_TASK 1_. According to the algorithmic game theory course page, on what date does the course start?
Start TEXT EXCERPT
Next semester, we will offer a seminar and a lab, which are both on topics of algorithmic game theory. Please contact Thomas Kesselheim if you are interested. The lab will probably much more fun with many participants.

When | Where | Start | Lecturer |
---|---|---|---|

Monday, 10:15-11:45 Wednesday, 12:15-13:45 | CP1-HSZ / HS 3 CP1-HSZ / HS 3 | April 1 | Kesselheim |

To be assigned a time slot for the exam, please send an e-mail to Thomas Kesselheim. In the first period, we still have a few slots available on July 22. In the second period, exams will be on September 11 and 12. Please specify your preferences in the e-mail.

One more thing: If you have been assigned a time slot but then decide to not take the exam, please remember to cancel it. It is very important for us to know that you will not show up because otherwise we will be waiting for you. In this case, send an e-mail to Thomas Kesselheim. Even a last-minute cancellation is better than a no-show. Of course, make sure that you also follow the official procedures (if applicable).

Throughout the world of modern computer networks, there are environments in which participants act strategically. Just consider internet service providers, which strive to route packets as cheaply as possible. Another example are cloud-based services: End-users and service providers rent remote infrastructure for storage or computations, giving rise to huge markets. Last but not least, advertisers want to reach their audience as cheaply as possible. This is the foundation of the business models of the world’s largest companies.

In all these settings, algorithms either act as selfish agents or have to cope with such. This brings about novel questions that are out of the scope of traditional algorithmic theory. Algorithmic game theory, a research direction at the intersection of game theory and algorithm design, has emerged to provide answers. On the one hand, this means to take analytical point of view and to strive to explain the performance of a given system. On the other hand, one also takes engineering perspective, asking how to design systems so that they can cope with selfishly acting agents.

In this course, we will introduce you to the foundations of algorithmic game theory, including

- basic game theory,
- computability and hardness of equilibria,
- convergence of dynamics of selfish agents,
- (bounds on the) loss of performance due to selfish behavior,
- designing incentive-compatible auctions
- maximizing revenue, and
- designing mechanisms for stable and fair allocations without money.
End TEXT EXCERPT
Start RECORDS SHOWN
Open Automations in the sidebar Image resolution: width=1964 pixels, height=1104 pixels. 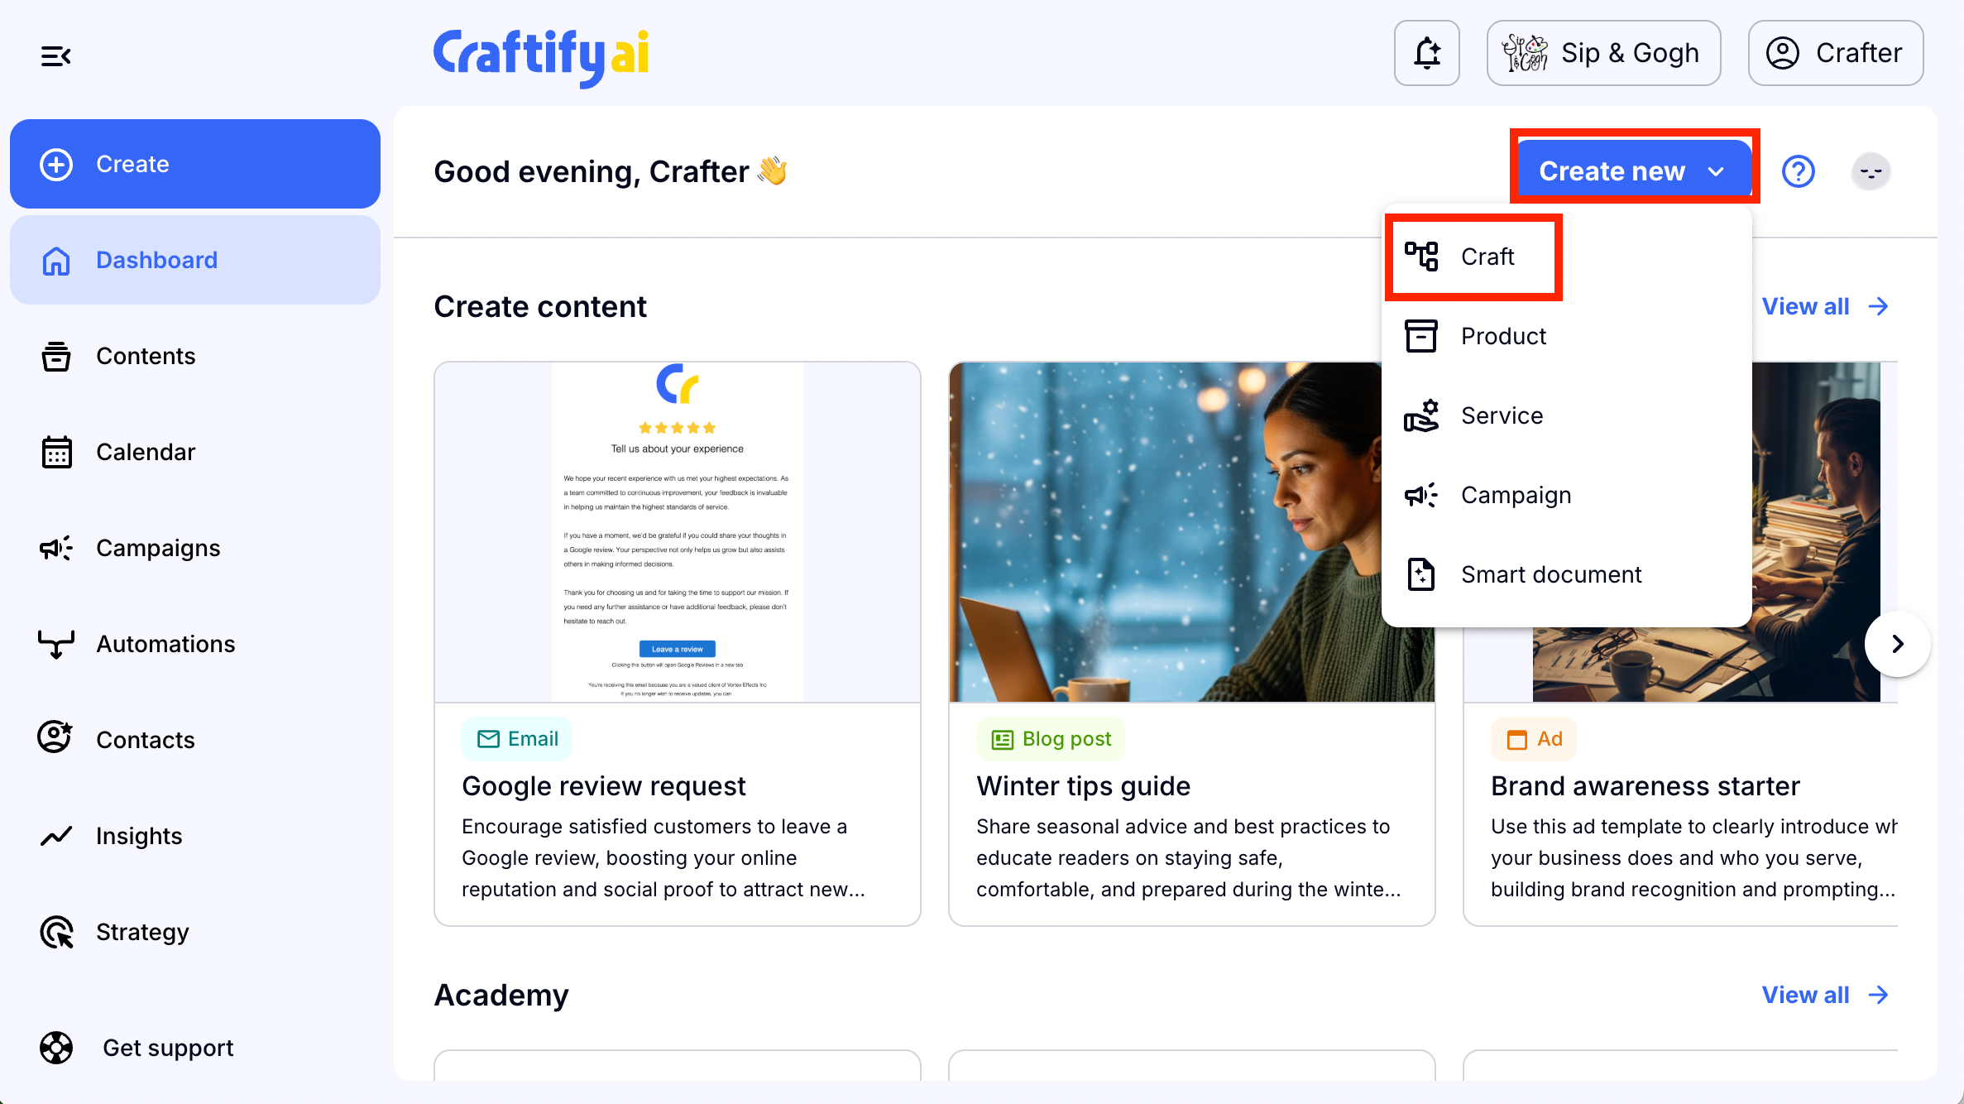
End RECORDS SHOWN
Start RECORDS SHOWN
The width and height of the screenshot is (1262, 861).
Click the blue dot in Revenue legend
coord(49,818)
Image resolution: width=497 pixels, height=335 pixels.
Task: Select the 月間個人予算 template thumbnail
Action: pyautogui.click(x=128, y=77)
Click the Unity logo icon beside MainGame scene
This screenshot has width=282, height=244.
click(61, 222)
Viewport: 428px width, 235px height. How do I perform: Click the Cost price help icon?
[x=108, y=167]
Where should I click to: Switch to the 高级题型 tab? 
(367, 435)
End RECORDS SHOWN
_TASK 2_. In the records, rewrite the lines starting at the one that contains "The width and" and ending at the one that contains "Action: pyautogui.click(x=128, y=77)", replacing "blue dot" with "green dot" and leaving everything else unchanged. Return only those lines.

_OUTPUT 1_. April 1

_OUTPUT 2_.
The width and height of the screenshot is (1262, 861).
Click the green dot in Revenue legend
coord(49,818)
Image resolution: width=497 pixels, height=335 pixels.
Task: Select the 月間個人予算 template thumbnail
Action: pyautogui.click(x=128, y=77)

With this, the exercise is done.